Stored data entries

::::

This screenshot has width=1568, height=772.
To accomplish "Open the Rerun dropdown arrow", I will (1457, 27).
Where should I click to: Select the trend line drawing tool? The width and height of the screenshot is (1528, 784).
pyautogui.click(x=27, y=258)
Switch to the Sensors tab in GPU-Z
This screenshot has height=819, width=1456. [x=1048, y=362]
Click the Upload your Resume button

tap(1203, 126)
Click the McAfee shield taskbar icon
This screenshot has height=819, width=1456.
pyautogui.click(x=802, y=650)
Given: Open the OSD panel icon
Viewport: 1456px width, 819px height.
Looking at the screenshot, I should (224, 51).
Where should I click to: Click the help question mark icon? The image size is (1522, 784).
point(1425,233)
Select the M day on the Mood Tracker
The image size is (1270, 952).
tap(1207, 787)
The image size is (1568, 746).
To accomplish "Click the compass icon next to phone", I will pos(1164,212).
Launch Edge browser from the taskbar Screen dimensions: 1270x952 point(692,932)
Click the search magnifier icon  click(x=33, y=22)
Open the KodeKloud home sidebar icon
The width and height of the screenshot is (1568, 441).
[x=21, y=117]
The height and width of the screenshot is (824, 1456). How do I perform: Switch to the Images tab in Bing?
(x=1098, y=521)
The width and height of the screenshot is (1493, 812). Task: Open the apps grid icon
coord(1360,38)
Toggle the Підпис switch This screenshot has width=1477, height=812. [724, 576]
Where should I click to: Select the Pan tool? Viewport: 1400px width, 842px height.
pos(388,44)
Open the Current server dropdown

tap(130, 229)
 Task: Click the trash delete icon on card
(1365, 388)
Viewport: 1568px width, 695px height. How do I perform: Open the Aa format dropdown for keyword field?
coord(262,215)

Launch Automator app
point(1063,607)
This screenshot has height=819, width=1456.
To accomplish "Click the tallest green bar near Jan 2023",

::::

* _WORK TO COMPLETE_: Find every line above that includes the word "taskbar", then state how many there are and nothing more.

* _EXPECTED ANSWER_: 2